Figure 10 shows the dynamic results for mixture 2. Note that there are supposedly only three curves in the diagrams. This is because component A had a purity of 1 for all scenarios and is, therefore, at the top of the graphs. Stable operation was also possible for this mixture after the disturbances were introduced. In addition, the required purity of 98 mol% could be met for almost all scenarios. Scenario 2 showed the same behavior as observed with mixture 1, caused by aggressive tuning, resulting in a short duration of time with too little amount of vapor available for the separation, leading to the temporary decrease of side draw 2 purity below the 98 mol% constraint. Compared to mixture 1, the undercut was only minimal. Nevertheless, this scenario was also simulated again with a slower reboiler control loop (compare
Figure 9). It can be seen that with a slower reboiler control loop the purity of the products could be maintained throughout the entire scenario for mixture 2. The longest settling time of 99 min was observed for component D in scenario 5 for this mixture, and the IAE results are shown in
Table 10.
In
Figure 11, the results for the dynamic responses of mixture 3 are shown. Additionally, with this mixture, stable operation of the plant was achieved after the disturbances subsided. With the exception of scenario 2, the product qualities remained consistently above the 98 mol% limit. The reason for this, as with mixtures 1 and 2, was the too aggressively tuned reboiler control loop. For this reason, another scenario was simulated here as well, in which the reboiler control loop for scenario 2 was manually tuned more slowly (compare
Figure 9). The tuning parameters are listed in
Table 11. In addition, for consistency, scenario 1 was also recorded again for all mixtures.

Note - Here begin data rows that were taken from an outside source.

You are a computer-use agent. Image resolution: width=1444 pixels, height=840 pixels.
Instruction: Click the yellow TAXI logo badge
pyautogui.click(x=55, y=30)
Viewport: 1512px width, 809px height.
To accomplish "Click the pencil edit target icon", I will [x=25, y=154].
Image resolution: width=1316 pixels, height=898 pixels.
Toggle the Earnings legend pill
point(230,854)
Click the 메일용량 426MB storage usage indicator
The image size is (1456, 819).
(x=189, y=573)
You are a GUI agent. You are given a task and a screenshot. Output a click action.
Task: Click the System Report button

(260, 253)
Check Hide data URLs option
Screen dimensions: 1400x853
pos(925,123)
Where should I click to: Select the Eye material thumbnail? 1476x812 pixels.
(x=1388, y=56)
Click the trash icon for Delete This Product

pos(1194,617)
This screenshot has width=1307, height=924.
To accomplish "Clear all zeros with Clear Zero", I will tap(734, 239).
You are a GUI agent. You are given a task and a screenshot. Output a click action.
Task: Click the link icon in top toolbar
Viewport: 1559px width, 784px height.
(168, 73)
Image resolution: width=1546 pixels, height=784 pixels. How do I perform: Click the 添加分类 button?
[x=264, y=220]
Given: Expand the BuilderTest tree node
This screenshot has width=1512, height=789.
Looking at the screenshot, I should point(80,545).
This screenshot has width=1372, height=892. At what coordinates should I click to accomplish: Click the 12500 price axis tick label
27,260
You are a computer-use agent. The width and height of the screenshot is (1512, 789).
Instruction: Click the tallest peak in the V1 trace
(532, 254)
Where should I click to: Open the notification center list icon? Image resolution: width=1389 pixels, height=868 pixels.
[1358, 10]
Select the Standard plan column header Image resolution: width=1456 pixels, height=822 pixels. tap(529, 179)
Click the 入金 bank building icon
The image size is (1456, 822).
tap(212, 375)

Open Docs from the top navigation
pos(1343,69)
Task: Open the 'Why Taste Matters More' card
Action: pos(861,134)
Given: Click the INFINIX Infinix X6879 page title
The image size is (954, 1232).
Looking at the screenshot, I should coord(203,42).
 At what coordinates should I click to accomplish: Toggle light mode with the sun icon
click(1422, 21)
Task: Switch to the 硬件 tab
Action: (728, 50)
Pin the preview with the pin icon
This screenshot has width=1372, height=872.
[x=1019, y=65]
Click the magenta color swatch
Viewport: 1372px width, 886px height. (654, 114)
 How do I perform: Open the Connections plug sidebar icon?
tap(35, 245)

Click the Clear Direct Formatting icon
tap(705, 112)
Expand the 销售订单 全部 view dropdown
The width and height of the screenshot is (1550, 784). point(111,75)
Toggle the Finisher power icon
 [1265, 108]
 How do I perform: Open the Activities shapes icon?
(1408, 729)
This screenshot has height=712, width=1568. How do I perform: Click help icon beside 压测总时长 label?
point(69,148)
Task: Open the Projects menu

Figure 9 shows that Scenario 1 for all mixtures could still be run without a drop of purity below the 98 mol% constraint. The scenarios with feed composition disturbances were not included again, since the influence of the reboiler duty control in these scenarios was negligibly small due to its minimal changes. The longest settling time for this mixture was 79 min and occurred for component D in scenario 8. The IAE results are displayed in
Table 10.
In summary, the selected control structure was capable of operating the mDWC pilot plant in silico and providing stable control with different feed mixtures under different disturbances. To achieve this, it was important to have a relatively slow reboiler control loop, compared to other control loops. This is because the reboiler duty directly influenced the vapor boil-up and, thus, all other operating parameters in the column were also directly influenced. Interestingly, the control was very successful, despite the inability to apply optimal control structures. Transferred to real industrial plants, where the same restrictions could occur (due to different services or future revamps), this means that the control structure of the column does not necessarily have to correspond to the optimal control structure. In addition, it was shown that mDWCs have a certain flexibility regarding the use with different feed mixtures. This means that a flexibly designed mDWC can be operated in different services. All in all, obtained results are very encouraging contribution toward the industrial use of mDWCs.